# Vector Search at Scale: ANN Indexes, Quantization & Sharding

> How to run vector search over millions to billions of vectors without blowing latency, memory, or cost — index families, quantization, filtering, and sharding.

Vector search at scale is a three-way trade-off between recall, latency, and memory. HNSW gives fast, accurate in-memory search; IVF-PQ trades recall for a fraction of the RAM; flat is exact but linear. Pick the index for your recall target, quantize to fit RAM, shard for throughput, and measure recall against exact neighbours — not vibes.

**Vector search at scale is a three-way trade-off between recall, latency, and memory — you can tune any two, and the third moves.** At a few hundred thousand vectors almost any approach works. At tens of millions to billions, the choices you make about the approximate nearest neighbour (ANN) index, quantization, and sharding decide whether queries return in 10ms or 10s, and whether a replica costs $50/month or $5,000.

This guide is about the engineering past the toy demo: how to keep recall high while keeping latency and the RAM bill bounded. For picking the [vector database](/glossary/vector-database) engine itself, see [Best Vector Database 2026](/guides/database/best-vector-database-2026).

## The recall–latency–memory triangle

Every decision below collapses to one triangle:

- **Recall** — what fraction of the *true* nearest neighbours your index actually returns. This is the quality knob; low recall silently degrades your [RAG](/glossary/rag) answers.
- **Latency** — p50 and, more importantly, p99 query time under concurrency.
- **Memory** — bytes per vector times count, which dominates cost.

You do not get all three. HNSW buys recall and latency by spending memory. Product quantization buys memory by spending recall. The discipline is to **fix your recall floor first** (e.g. recall@10 ≥ 0.95), then optimize the other two against it — never the reverse.

## ANN index families and their trade-offs

**Flat (brute force).** Exact, no recall loss, trivially correct — and O(n) per query. Use it as the *baseline* you measure recall against, and in production only for small or heavily pre-filtered candidate sets (think <100k vectors per shard).
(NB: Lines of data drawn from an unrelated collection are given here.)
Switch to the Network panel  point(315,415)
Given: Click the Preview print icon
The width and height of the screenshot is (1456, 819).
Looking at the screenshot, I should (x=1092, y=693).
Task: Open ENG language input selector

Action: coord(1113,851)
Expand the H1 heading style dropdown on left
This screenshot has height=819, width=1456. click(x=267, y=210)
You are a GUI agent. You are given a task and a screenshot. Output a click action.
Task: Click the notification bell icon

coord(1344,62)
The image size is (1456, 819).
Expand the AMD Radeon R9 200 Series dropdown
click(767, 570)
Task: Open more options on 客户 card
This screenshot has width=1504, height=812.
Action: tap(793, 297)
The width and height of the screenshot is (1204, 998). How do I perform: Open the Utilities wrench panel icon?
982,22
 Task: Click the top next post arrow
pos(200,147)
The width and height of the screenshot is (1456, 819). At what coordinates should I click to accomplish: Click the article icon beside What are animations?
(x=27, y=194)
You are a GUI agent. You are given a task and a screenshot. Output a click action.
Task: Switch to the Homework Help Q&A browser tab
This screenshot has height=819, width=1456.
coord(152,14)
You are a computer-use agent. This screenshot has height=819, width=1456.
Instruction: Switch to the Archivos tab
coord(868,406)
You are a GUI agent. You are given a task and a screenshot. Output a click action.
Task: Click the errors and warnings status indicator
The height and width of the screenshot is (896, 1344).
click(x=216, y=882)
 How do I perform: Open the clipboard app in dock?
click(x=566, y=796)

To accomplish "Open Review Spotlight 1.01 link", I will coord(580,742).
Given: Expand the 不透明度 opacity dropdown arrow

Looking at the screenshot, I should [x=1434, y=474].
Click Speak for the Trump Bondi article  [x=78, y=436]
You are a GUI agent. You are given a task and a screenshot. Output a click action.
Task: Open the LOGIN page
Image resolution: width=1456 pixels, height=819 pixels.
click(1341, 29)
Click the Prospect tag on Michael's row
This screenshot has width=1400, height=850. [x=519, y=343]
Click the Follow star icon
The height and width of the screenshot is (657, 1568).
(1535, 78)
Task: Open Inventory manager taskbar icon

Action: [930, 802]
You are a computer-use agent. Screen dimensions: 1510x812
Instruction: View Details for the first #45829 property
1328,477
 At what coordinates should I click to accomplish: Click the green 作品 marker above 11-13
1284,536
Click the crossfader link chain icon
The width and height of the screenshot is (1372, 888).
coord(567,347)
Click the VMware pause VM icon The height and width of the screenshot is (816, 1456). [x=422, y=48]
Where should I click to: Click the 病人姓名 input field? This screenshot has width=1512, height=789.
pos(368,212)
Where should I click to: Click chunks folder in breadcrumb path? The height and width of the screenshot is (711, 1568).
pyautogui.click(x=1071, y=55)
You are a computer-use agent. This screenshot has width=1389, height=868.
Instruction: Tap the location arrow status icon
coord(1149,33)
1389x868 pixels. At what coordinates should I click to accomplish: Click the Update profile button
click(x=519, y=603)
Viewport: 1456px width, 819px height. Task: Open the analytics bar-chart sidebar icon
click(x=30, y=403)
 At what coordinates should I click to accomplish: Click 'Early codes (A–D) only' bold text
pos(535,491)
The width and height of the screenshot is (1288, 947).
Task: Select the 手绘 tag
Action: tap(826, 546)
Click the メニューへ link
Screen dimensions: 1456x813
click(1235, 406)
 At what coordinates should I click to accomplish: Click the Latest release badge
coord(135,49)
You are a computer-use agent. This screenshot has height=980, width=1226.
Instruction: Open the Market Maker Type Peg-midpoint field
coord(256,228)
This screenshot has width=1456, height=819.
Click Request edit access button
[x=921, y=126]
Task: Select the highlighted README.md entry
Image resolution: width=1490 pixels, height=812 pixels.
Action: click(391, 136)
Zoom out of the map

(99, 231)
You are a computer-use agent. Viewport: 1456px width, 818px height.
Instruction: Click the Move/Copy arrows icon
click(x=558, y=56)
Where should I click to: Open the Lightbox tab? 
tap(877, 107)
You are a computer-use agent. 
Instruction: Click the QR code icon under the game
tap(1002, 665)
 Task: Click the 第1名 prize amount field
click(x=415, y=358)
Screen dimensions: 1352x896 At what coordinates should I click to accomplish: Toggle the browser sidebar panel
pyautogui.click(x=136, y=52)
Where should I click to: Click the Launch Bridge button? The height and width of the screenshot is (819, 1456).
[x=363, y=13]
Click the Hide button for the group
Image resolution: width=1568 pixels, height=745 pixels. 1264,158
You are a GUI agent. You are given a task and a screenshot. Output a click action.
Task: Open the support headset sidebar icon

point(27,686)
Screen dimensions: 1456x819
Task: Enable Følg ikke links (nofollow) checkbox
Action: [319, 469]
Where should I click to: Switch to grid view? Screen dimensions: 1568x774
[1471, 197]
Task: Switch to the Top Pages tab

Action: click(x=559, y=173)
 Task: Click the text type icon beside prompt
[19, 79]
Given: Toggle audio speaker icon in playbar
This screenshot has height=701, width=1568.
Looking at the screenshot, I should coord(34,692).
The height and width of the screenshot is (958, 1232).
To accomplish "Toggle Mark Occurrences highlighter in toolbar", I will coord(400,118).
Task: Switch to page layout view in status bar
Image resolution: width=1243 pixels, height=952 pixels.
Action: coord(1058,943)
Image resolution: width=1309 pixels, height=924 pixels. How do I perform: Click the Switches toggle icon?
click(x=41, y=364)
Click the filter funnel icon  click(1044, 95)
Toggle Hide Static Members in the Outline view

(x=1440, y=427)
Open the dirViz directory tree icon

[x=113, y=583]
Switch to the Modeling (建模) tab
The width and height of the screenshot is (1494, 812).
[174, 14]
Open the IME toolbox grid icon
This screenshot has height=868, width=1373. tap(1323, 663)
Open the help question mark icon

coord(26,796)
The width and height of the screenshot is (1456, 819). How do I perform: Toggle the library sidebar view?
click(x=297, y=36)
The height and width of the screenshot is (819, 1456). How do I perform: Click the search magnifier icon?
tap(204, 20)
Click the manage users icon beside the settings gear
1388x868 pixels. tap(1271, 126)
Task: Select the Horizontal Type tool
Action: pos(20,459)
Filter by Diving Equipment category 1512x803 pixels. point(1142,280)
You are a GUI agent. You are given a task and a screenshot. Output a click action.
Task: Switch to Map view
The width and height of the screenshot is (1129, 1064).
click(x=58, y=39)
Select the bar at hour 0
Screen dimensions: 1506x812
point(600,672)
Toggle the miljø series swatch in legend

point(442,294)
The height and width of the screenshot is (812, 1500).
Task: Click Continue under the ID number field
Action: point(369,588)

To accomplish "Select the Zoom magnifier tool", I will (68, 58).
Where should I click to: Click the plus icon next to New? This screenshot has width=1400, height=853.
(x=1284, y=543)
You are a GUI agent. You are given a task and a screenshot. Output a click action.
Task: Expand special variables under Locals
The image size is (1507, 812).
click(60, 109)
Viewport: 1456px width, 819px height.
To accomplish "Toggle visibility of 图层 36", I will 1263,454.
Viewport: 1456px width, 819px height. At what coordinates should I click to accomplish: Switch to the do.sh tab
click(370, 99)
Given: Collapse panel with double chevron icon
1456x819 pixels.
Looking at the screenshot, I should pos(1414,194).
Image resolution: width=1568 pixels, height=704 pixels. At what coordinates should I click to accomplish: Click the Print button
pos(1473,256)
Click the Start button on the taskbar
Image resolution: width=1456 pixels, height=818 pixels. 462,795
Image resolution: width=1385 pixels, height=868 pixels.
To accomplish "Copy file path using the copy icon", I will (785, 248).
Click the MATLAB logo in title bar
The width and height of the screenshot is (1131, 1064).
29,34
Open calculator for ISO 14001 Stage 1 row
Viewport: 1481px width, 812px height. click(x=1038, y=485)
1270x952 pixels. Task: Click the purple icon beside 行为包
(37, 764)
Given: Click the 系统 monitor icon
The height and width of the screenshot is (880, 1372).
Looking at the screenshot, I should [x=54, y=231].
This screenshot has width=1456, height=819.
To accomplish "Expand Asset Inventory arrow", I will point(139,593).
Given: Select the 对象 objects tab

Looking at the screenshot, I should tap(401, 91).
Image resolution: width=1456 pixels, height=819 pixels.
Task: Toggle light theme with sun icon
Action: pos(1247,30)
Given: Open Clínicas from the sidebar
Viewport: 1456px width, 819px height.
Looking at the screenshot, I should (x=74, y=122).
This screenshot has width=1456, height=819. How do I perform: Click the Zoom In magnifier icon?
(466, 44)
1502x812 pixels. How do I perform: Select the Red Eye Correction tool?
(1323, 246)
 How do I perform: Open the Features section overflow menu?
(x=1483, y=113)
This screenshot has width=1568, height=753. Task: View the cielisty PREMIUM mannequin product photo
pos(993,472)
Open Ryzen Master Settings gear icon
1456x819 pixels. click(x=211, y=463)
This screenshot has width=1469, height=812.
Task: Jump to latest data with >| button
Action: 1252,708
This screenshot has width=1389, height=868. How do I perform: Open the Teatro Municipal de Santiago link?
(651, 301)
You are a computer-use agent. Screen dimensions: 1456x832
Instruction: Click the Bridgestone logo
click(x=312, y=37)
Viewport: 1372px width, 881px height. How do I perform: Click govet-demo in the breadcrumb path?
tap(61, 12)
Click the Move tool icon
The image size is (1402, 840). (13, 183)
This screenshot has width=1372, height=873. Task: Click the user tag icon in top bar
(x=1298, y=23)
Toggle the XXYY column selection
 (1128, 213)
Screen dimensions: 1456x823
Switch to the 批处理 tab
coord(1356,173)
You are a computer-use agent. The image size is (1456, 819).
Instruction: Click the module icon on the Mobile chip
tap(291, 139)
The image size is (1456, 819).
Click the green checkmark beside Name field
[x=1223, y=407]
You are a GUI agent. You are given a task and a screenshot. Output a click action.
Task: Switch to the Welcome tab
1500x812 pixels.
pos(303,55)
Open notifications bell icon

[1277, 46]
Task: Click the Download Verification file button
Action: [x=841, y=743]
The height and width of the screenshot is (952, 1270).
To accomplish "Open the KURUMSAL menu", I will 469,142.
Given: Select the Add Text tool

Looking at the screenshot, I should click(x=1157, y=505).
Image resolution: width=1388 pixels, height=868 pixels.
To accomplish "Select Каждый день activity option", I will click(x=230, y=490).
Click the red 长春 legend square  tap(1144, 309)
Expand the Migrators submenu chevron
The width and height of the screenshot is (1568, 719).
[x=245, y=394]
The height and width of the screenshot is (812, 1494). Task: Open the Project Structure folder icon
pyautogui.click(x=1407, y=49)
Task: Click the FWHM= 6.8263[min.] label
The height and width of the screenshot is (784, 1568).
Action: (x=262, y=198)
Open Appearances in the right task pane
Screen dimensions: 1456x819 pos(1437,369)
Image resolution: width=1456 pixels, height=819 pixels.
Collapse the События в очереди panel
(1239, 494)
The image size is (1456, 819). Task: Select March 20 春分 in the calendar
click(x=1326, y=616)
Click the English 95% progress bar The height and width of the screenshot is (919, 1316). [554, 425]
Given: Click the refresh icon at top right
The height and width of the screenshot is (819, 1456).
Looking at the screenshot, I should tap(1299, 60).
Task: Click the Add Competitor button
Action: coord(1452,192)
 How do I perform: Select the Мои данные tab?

**HNSW (Hierarchical Navigable Small World).** The default for in-memory search. Builds a layered proximity graph; queries greedily walk it. Fast and high-recall, with two key knobs: `M` (graph connectivity, build-time) and `efSearch` (candidate breadth, query-time — raise it for recall, lower it for latency). The catch is **memory**: HNSW stores full vectors plus graph edges, so a billion 1536-dim float32 vectors is roughly 6TB before edges. That's the wall most teams hit.

**IVF / IVF-PQ (inverted file + product quantization).** Clusters vectors into `nlist` partitions; queries probe the nearest `nprobe` partitions instead of the whole set. Layering product quantization on top compresses each vector to a handful of bytes. IVF-PQ is **disk-friendly and memory-cheap** — the same billion vectors can drop to tens of GB — at the cost of recall, which you claw back with rescoring (below). Tuning is `nprobe` (higher = better recall, slower).

**On-disk graphs (DiskANN-style).** A middle path: graph-based recall with most of the index on SSD and a quantized copy in RAM. Worth it when datasets exceed RAM but you still want graph-quality recall.

Rule of thumb: if the full-precision index fits in RAM, use HNSW. The moment it doesn't, move to IVF-PQ or an on-disk graph rather than throwing money at bigger machines.

## Measuring recall (do this before tuning anything)

Recall is the one number people skip and the one that matters most. To measure it:

1. Sample a held-out set of a few thousand real query vectors.
2. Run a **flat/exact** search to get the true top-k neighbours.
3. Run your ANN index and compute **recall@k** — overlap between the two sets.

Tune `efSearch` (HNSW) or `nprobe` (IVF) until recall@k clears your floor, *then* push latency down. Re-measure whenever you change the embedding model, dimension, or quantization. "It feels relevant" is not a measurement.

## Quantization: cutting memory without wrecking recall

Quantization trades numerical precision for bytes:

- **Scalar quantization (SQ8)** — float32 → int8 per dimension. ~4x smaller, near-lossless recall. The free lunch; turn it on by default.
- **Product quantization (PQ)** — splits the vector into subvectors and encodes each against a learned codebook. 16–64x smaller, with a real recall hit.
- **Binary quantization** — 1 bit per dimension, ~32x smaller, Hamming-distance search. Brutal compression, only viable for models trained for or robust to it.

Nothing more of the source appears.